The second number is the priority. I'm afraid I don't know what the last entry is is for. Besides reading the service skeleton file ( probably /etc/init.d/skeleton ) and "man chkconfig" you may also want to read the man page for the insserv command. It does more in explaining the contents of the commented headers.
This is a fragment of my /etc/init.d/hplip file:
# For chkconfig the HPLIP priority (ie: 50) must be less the cupsd
# priority (ie: 55).
# For LSB install_initd the cups script file should have "hplip" in the
# Should-Start field.
# chkconfig: 2345 50 10
# description: Start/stop script for HP Linux Imaging and Printing (HPLIP).

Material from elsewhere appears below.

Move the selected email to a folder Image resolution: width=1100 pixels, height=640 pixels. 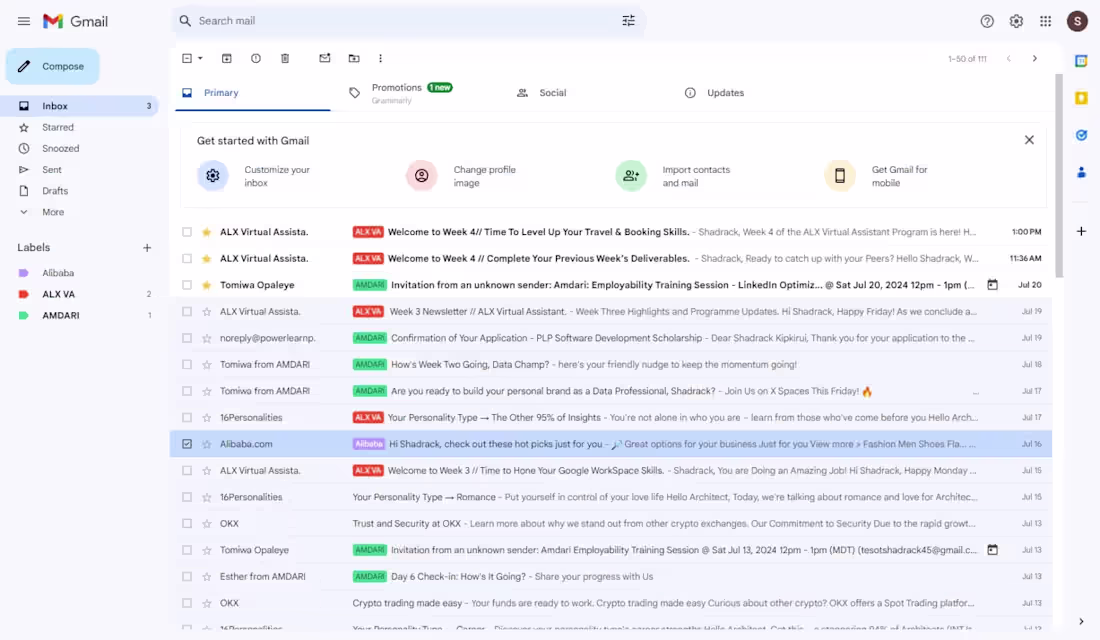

Also, you might consider having the script in /etc/init.d stay very close to the model skeleton script, or one of the other scripts that you use as a model. Instead of this script doing the work, have it start, stop, restart, the actual script. There's nothing wrong with using the same start() and stop() functions as one of the other services. The hplip script simply starts the hpiod program. Changing the names of variables so they make more sense and the name of the target program to the name of your script, you could use this or another init.d script almost as is. This would also decouple your script from the init process.
When I grep'ed for "chkconfig" in the init.d scripts, I noticed that most didn't have the chkconfig <runlevels> <priority> <lastentry> line but they all had the instserv header information.